His law has proven to be relevant for many contemporary accountability systems, particularly those that are high stakes. Daniel Koretz (2017[2]) for example has provided mounting evidence that high stakes tests in the United States lead to score inflation and no longer represent actual improvements in learning; teachers learn about the types of items and content in the test and reorient their instruction accordingly. A similar strategy of ‘teaching to inspection’ (Ehren, 2016) can be found when inspectors observe lessons to measure teaching quality. A teacher once told me that staff would agree on having their students sing a particular song to alert their colleagues further down the corridor of the unannounced arrival of an inspector in the school. This would give colleagues time to change their teaching to the subject that was scheduled for the designated slot on the school timetable.
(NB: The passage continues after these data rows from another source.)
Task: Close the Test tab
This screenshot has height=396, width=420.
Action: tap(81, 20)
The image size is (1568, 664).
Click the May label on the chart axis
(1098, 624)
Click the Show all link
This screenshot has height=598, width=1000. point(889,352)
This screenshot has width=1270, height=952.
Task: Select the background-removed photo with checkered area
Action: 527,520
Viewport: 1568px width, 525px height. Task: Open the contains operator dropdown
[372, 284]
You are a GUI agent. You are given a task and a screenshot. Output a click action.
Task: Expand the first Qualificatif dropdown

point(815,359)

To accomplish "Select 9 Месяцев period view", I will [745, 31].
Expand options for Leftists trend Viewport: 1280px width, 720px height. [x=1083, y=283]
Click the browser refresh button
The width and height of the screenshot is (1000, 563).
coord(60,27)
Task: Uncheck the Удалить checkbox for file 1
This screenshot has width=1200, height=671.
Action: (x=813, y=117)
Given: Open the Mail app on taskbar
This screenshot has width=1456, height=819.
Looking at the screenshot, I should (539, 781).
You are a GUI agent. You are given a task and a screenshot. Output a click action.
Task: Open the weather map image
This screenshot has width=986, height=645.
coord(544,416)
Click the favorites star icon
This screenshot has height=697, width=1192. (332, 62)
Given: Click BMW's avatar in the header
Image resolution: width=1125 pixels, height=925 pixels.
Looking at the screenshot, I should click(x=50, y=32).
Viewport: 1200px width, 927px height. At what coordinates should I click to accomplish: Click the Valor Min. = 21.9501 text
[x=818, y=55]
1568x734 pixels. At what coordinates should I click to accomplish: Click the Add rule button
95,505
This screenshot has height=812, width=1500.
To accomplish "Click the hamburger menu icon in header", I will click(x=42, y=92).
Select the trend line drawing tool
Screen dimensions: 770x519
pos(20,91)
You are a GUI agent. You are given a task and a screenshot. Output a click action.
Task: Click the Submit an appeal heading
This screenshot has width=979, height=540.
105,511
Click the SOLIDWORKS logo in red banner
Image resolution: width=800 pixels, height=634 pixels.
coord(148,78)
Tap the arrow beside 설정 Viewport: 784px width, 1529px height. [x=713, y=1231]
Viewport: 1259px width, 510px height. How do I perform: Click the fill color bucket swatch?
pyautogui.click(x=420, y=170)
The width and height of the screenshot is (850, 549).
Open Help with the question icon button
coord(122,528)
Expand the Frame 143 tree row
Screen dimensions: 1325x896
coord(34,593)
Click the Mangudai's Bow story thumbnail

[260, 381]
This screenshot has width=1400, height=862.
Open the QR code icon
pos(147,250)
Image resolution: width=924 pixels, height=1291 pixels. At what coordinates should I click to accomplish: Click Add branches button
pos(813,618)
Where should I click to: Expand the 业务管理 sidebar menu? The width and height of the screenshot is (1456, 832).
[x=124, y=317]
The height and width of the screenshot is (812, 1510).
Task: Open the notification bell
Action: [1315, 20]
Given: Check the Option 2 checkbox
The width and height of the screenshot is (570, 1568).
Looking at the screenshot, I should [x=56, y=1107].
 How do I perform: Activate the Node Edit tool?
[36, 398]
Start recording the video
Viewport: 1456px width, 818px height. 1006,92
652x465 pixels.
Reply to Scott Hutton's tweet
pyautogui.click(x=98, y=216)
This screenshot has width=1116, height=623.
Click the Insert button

And who would blame them for doing so? Monitoring and inspection, even with the best intentions of only providing an evaluative assessment of strengths and weaknesses, is often high stakes and puts someone’s work under a magnifying glass at a specific point in time. Over time, teachers and school leaders will learn what is expected of them and will align their work to ensure a good outcome against the standards by which they are assessed. As a result, measures lose the ability to distinguish between those who perform poorly and those who perform well. To understand these responses and how measures (test, inspection or other types of monitoring) change teaching and learning (for better or worse) requires a research design that looks at change over time and what causes such changes.
Secondly, accountability systems are by nature composed of multiple actors (students, teachers, principals, school inspectors/district supervisors etc) who all interact in measuring school quality and in acting on these measures. In doing so they change and affect each other’s behaviour. The sum of all these interactions results in an entirely different outcome than what we would expect from the responses of each individual actor to an accountability measure. An example is the reputation loop described by Honingh et al (…) for the Dutch school inspection system. This study found that a school in a highly competitive environment with neighbouring schools that have a positive inspection report would enter a downward spiral when receiving a negative inspection report. This would result in parents (particularly relatively well educated and middle/high income) taking their children to another (higher performing) school, which would lead to a decline in school funding, difficulty in recruiting new, highly qualified staff and further difficulties to improve the standard of education.
Such a reputation loop would however not occur for a school in a rural area where there is no school choice or where parents are less preoccupied with good test or inspection outcomes.
What this example shows is that effects of accountability systems are highly contextual and the result of specific interactions: there is no average effect that can be interpreted meaningfully. Responses of individual actors are embedded in, and constrained by choice options and by the responses of other actors. We can only understand these by questioning the how, under what conditions and through which mechanisms accountability systems lead to change over time. Such questions cannot be answered by the type of experimental designs that tend to be seen as the golden standard to measure effects of interventions. Instead we need research designs that look at the functioning of systems and the interactions between actors that lead to change over time.
The world is not simple, let’s not assume it is through our choice of research design.
[1] Donald T. Campbell, (1975). “Assessing the impact of planned social change.” In G. M. Lyons (Ed.), Social Research And Public Policies : The Dartmouth/OECD Conference.
[2] Koretz, D. (2017). The Testing Charade; Pretending to Make Schools better. Chicago: University of Chicago Press.